Потом время снова понеслось скачками, цифры на часах менялись, я почти ничего не помнила. Серое неподвижное лицо Тимура — он умер, он умер, он умер. Рассвет за окном. Тяжесть тела. Ванная, белый кафель — Тимка сам клал. Ножи, острые — Тимка сам точил. Треск одежды, хруст костей. Темная кровь. Черные мешки. Прозрачная вода. Перчатки. Белизна. Развода не будет. Дележки не будет. Опеки не будет. Данька мой. Рассвет за окном. Опять рассвет? Время замкнулось. Я пью чай на кухне. Везде сильно пахнет апельсиновым освежителем воздуха, и чай на вкус как химический апельсин. На часах одиннадцать утра. В коридоре на полу детские кроссовки. Данькины кроссовки, в которых я давно, в прошлой жизни, отвезла его к маме.
Ужас выбрасывает меня из ступора. Где мой сын? Где мой телефон?
— Мама, — сказала я мертвым голосом. — Где Данька?
— Как где? — с ужасом спросила мама. — Ты же приехала вечером вчера и его забрала… Ты смотрела странно, я засомневалась, но Данька так тебе обрадовался, кинулся, домой запросился. Он что, не в садике? Таня, что происходит? Таня! — она кричала. — Таня, я сейчас приеду! Ты дома? Никуда не уходи, доченька, я со всем разберусь, сейчас в садик позвоню и выезжаю!

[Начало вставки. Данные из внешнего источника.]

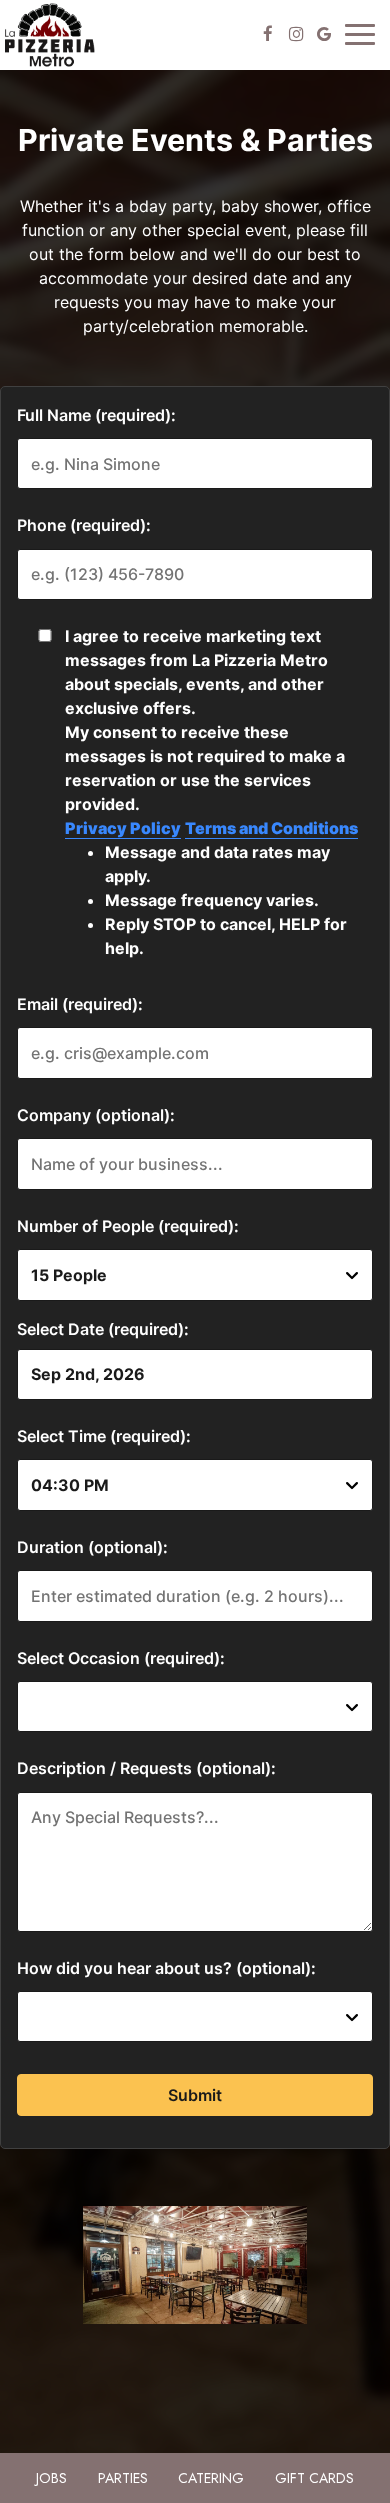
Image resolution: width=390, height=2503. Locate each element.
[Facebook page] (268, 34)
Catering (211, 2478)
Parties (123, 2478)
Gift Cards (314, 2478)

Я уронила телефон, подняла к лицу руки. Они тряслись и были такими обескровленными, что лунки ногтей казались голубыми. Я ничего не помнила о предыдущей ночи. Наверное, Тимур пораньше уехал на работу. Наверное, я вчера уложила Даньку, уснула, проснулась и на автомате отвела его в садик. Наверное. Я делала это сотни раз, на автомате. Сейчас я в шоке и события могли просто не записаться… Почему у меня под ногтями красное? Почему моя правая рука помнит тяжесть ножа и хрусткое сопротивление под лезвием?
Шатаясь, я дошла до детской и открыла дверь. Пусто. Дверца шкафа чуть приоткрыта. На полосатом икеевском коврике — единственная капля крови, она могла упасть из разбитого носа, порезанной коленки, откуда угодно, жизнь мальчишек полна маленьких травматических драм… Под одеялом на кровати круглел предмет размером с дыню, размером с небольшой цветной мяч, который обычно жил под кроватью у Даньки, размером с его любимого игрушечного толстого пингвина Джонни. Я беззвучно закричала и сползла по стене.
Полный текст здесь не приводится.